O ZTNA muda esse modelo: em vez de acesso à rede, o usuário recebe acesso apenas às aplicações específicas que precisa. Cada acesso é verificado individualmente, a postura do dispositivo é avaliada em tempo real e o acesso é revogado automaticamente se a postura mudar (ex: antivírus desativado, sistema desatualizado).
O FortiGate suporta ZTNA em dois modos: ZTNA Access Proxy (para aplicações web, RDP e SSH com acesso baseado em identidade e postura) e ZTNA IP/MAC Based Access Control (para controle de acesso baseado em atributos de dispositivo na rede local).
Habilitando ZTNA no FortiGate
Pré-requisito: FortiClient EMS configurado com o agente instalado nos endpoints. O EMS é responsável por emitir o certificado de dispositivo usado pelo FortiGate para verificar a identidade do endpoint.
1. Configurar ZTNA Server: no FortiGate, em Policy & Objects > ZTNA, crie um servidor ZTNA definindo o endereço real da aplicação protegida e o endereço virtual exposto aos usuários remotos.

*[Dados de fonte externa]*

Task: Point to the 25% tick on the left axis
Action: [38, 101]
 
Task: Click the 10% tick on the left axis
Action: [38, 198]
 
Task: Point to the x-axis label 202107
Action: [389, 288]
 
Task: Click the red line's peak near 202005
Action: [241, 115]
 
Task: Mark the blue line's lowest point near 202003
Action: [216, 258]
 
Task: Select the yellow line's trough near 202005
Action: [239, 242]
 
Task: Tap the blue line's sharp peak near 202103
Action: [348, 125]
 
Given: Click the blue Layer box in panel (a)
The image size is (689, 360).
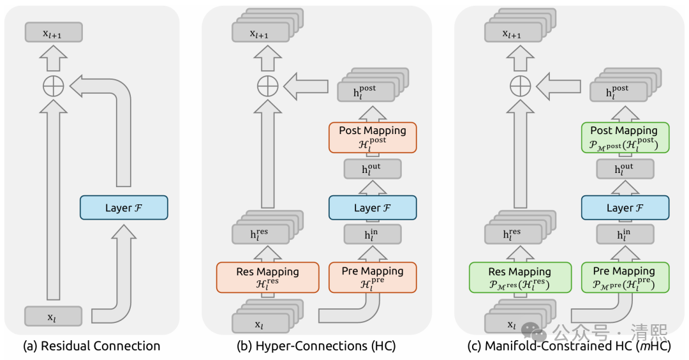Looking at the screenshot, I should (x=123, y=208).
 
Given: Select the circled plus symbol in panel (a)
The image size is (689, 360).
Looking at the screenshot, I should (x=54, y=85).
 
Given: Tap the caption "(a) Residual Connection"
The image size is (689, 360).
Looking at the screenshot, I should (x=91, y=346).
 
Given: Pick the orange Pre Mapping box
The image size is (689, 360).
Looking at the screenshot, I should (x=373, y=277).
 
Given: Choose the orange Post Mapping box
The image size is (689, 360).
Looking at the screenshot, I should (x=373, y=137).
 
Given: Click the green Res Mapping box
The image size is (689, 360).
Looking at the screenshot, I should (x=519, y=277).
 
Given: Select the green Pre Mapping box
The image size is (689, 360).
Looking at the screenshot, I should (x=624, y=277).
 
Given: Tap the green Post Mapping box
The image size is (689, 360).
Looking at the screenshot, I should (x=624, y=137).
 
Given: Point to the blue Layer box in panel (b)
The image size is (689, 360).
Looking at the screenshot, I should (x=373, y=208).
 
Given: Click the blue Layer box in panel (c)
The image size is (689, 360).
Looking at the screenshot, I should (x=624, y=208).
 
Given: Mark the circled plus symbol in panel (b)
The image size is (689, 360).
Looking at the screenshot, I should (x=268, y=85).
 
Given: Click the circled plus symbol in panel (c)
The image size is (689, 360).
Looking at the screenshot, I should (x=520, y=85).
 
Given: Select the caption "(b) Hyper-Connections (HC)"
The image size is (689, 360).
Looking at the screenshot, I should (x=316, y=346).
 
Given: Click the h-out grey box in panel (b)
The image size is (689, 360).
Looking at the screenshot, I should (x=373, y=169).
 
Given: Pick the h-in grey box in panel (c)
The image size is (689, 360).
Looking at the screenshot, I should (x=624, y=234).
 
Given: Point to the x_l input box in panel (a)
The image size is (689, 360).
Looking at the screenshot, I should (x=54, y=316).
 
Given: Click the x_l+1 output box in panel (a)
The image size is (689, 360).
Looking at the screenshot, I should (x=54, y=33).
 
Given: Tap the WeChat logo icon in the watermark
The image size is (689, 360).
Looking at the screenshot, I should (x=534, y=331).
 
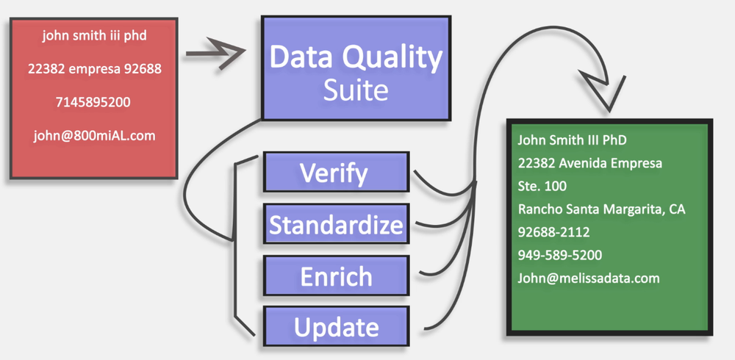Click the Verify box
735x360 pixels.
[x=334, y=173]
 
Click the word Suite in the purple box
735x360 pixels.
[x=356, y=90]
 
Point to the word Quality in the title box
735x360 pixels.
[x=390, y=57]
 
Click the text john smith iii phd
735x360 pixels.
[x=93, y=34]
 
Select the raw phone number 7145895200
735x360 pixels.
[x=93, y=102]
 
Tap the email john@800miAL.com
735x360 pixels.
[x=93, y=136]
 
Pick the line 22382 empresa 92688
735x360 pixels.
[x=93, y=68]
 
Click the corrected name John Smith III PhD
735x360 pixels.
[x=572, y=140]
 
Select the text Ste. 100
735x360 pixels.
[x=542, y=186]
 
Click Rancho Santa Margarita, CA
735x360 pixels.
[x=601, y=209]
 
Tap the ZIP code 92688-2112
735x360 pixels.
[x=553, y=232]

2. Definir regras de acesso: crie ZTNA Access Proxy Rules especificando quais grupos de usuários (via FortiAuthenticator ou AD) e quais posturas de dispositivo (via EMS tags) têm acesso a cada aplicação.
3. Configurar verificação de postura: no EMS, defina os critérios de postura — versão mínima de SO, antivírus ativo, últimas atualizações instaladas. Dispositivos fora de conformidade recebem acesso negado ou acesso a uma rede de remediação.
Dica Fortilab: Não é necessário migrar tudo para ZTNA de uma vez. Comece pelas aplicações mais críticas (ERP, acesso remoto a servidores) e expanda gradualmente. ZTNA e VPN tradicional podem coexistir durante a transição.
Controle de acesso baseado em identidade (FSSO)
Mesmo para usuários internos (não remotos), é possível aplicar princípios Zero Trust usando FSSO (Fortinet Single Sign-On). O FSSO monitora eventos de login no Active Directory e envia as informações de usuário/grupo em tempo real ao FortiGate.
Com o FSSO, as políticas de firewall podem ser associadas a grupos do AD em vez de endereços IP. Um usuário do grupo Financeiro recebe uma política diferente de um usuário do grupo TI — mesmo que estejam no mesmo segmento de rede, com o mesmo endereço IP do DHCP.
Isso possibilita controle granular sem depender da posição física na rede — um dos pilares do Zero Trust aplicado a redes locais.
Maturidade Zero Trust: por onde começar
Implementar Zero Trust é uma jornada, não um projeto com data de conclusão. Uma progressão realista para médias empresas:
Fase 1 — Fundação: segmentação de rede com VLANs, MFA para acesso remoto e administrativo, inventário de dispositivos e aplicações.
Fase 2 — Visibilidade: FSSO para políticas baseadas em identidade, inspeção SSL para visibilidade do tráfego criptografado, centralização de logs no FortiAnalyzer.
Fase 3 — Verificação contínua: FortiClient EMS com verificação de postura, ZTNA para substituição gradual de VPN, resposta automatizada a incidentes via FortiSOAR.